He reached for her. She must have seen something frightening in his countenance because she cringed. But he only gathered her in his arms and crushed her against his chest, as he had when she was a tiny baby.
“You have to stop. We have to rid ourselves of this book. You must never use magic again.”
With a strength that he feared wasn’t physical, Dolonna extracted herself. With one tear leaking from her eye, she shook her head.
“Yes.”
“It’s too late, Papa. ‘The floodgates are open, the magic is free, embrace it for you, embrace it for me.’”
“You mustn’t…” But he’d run out of words. She was quoting the runes he’d pretended he couldn’t read when he flipped through it all those years ago.

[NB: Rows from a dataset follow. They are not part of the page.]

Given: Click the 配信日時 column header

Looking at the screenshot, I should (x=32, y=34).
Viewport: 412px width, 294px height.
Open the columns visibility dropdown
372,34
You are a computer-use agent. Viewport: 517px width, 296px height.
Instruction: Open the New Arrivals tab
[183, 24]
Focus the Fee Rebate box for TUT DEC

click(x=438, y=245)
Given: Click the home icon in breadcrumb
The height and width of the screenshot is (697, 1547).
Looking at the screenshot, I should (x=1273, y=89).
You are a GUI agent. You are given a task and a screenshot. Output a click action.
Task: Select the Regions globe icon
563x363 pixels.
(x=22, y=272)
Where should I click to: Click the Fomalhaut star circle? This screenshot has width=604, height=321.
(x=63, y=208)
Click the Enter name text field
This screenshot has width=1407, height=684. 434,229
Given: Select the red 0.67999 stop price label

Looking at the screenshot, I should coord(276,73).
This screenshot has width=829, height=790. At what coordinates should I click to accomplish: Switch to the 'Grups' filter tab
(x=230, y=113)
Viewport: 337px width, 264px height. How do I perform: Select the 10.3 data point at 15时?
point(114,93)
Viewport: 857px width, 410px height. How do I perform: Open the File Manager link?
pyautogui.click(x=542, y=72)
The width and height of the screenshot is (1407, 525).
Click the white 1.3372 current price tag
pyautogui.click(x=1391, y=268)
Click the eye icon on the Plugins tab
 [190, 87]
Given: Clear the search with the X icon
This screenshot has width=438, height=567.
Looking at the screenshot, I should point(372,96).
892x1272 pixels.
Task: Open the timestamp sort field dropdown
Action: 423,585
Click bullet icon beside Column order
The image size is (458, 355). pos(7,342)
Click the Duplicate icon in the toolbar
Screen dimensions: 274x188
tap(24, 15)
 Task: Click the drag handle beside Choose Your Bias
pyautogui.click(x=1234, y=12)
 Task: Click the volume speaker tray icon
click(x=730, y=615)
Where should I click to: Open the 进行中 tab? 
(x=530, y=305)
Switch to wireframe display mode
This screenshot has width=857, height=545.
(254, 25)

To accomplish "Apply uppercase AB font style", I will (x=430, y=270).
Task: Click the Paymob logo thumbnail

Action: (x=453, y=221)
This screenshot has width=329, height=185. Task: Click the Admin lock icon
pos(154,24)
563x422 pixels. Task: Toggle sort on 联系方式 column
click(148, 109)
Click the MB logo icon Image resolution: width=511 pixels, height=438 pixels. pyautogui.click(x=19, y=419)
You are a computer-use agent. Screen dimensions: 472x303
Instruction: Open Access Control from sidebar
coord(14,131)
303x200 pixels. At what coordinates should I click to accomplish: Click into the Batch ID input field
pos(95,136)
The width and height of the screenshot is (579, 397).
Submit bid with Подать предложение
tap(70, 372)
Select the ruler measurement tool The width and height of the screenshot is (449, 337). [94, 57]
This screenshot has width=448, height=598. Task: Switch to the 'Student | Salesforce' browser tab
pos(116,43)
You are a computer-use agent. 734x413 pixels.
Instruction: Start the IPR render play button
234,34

“I can’t stop it. And neither can you. We’re connected, and it flows between us. Don’t you feel it?”
The ache following him on every campaign was absent. With Dolonna standing before him looking so radiant and wild, he felt complete.
Her eyes turned vacant, and warmth grew inside him. For an eye blink, he was in the dark of night, with his newborn daughter cradled in his arms. His heart beat faster, and he knew that if he pressed a hand to her chest, they would be beating as one.
“No,” he said. “Stop.”
But she didn’t stop.
The magic washed over him, tingling out from his chest to his shoulders and legs and elbows and knees and fingers and toes. He felt strong and powerful, as he always did after a victory. He caught a glimpse of himself in the hallway mirror, and his face was shining as Dolonna’s was.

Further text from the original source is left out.